Hydrogen transport involves the use of technology to transport hydrogen from the point of generation to the point of use.

== Techniques ==
Hydrogen can be transported in a variety of forms.

=== Gas ===
Hydrogen can be transported in gaseous form, typically in a pipeline. Because hydrogen gas is highly reactive, the pipeline or other container must be able to resist interacting with the gas. Hydrogen's low density at atmospheric pressure means that gas transport is suitable only for low volume requirements.

=== Liquid ===
Hydrogen switches to the liquid phase at -253 C. Thus, transporting liquid hydrogen requires sophisticated refrigeration technologies such as cryogenic tanker trucks and liquefaction plants.

=== Compound ===
Hydrogen can be reacted with other elements to form a variety of compounds. This allows it to be transported in either liquid (e.g., water) or solid form. One variation on this concept is to transport atomic silicon, produced using renewable energy. Mixing silicon with water separates water's oxygen from its hydrogen without requiring additional energy.
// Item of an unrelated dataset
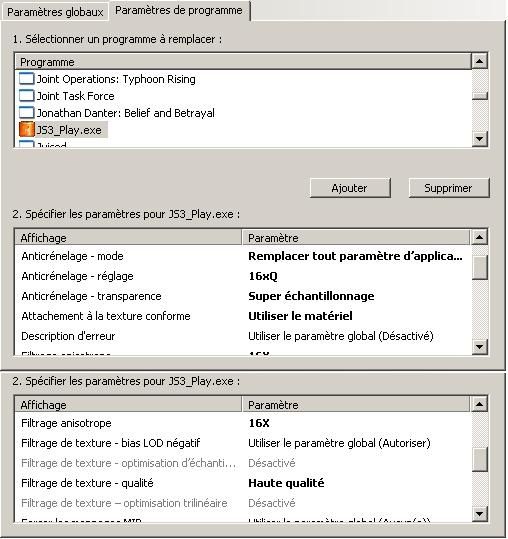The width and height of the screenshot is (508, 539).
Task: Click the Programme column header
Action: coord(243,62)
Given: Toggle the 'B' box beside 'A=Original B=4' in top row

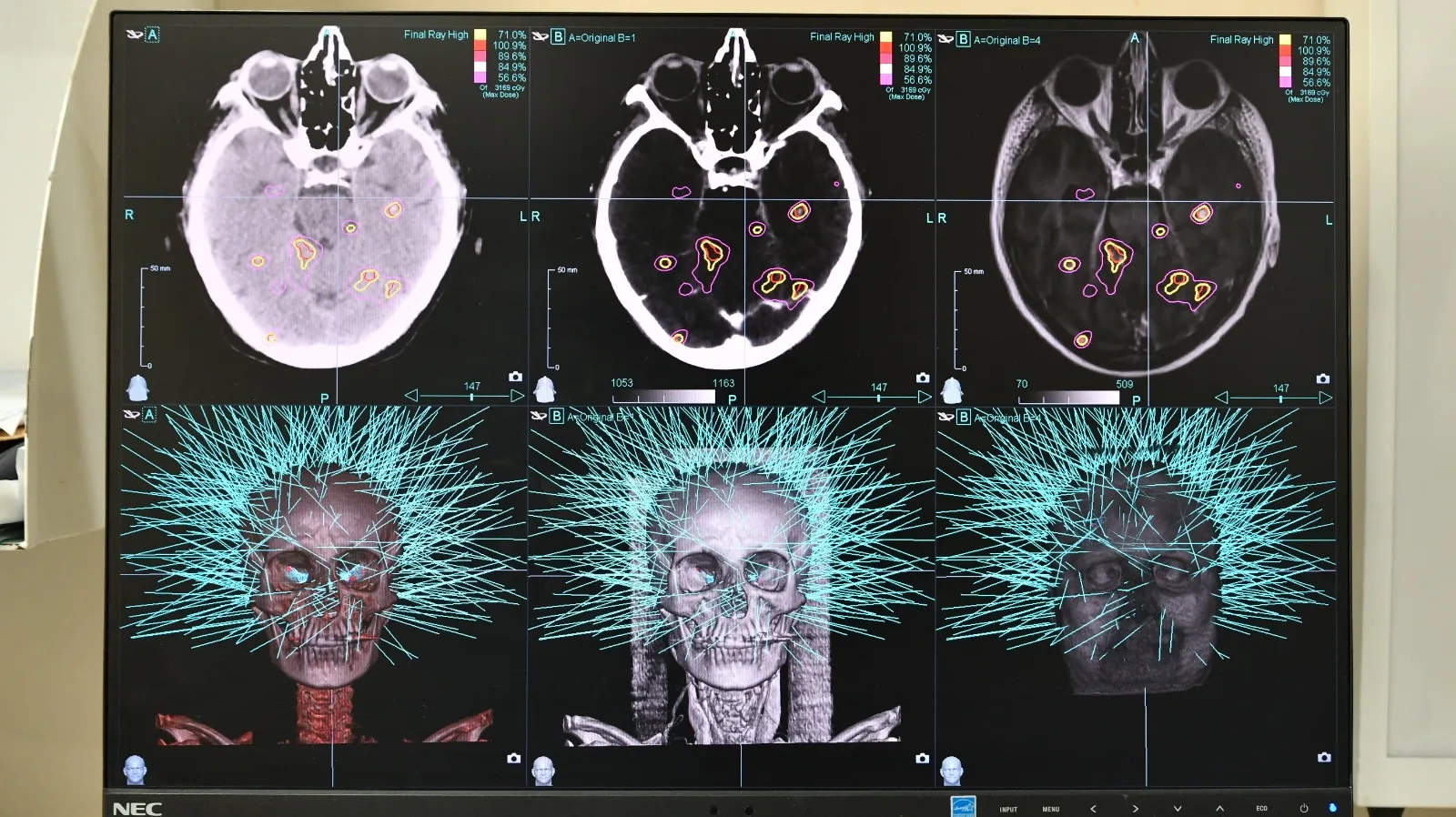Looking at the screenshot, I should (x=963, y=39).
The hydrogen can then be oxidixed with the oxygen (or air) to produce energy (with water as the only byproduct).

=== Mechanochemical ===
Mechanochemistry refers to chemical reactions triggered by mechanical forces as opposed to heat, light, or electric potential. Ball milling can crush material such as boron nitride or graphene, allowing hydrogen gas to be absorbed by the powder, storing the hydrogen. The hydrogen can be released by heating the powder. These techniques offer the potential of substantial net energy savings.

== Safety ==

Hydrogen transport must address various safety threats.
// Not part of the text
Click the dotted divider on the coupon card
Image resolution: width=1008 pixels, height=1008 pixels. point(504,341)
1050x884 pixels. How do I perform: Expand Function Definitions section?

It is highly flammable, requiring little energy to ignite. However, it is low density (0.0837 g/L), which allows leaked gas to rapidly dissipate, rather than accumulate as a higher density gas might, such as chlorine (3.214 g/L).

Liquid hydrogen requires such low temperatures that leaks may solidify other air components such as nitrogen and oxygen. Solid oxygen can mix with liquid hydrogen, forming a mixture that could self-ignite. A jet fire can also ignite.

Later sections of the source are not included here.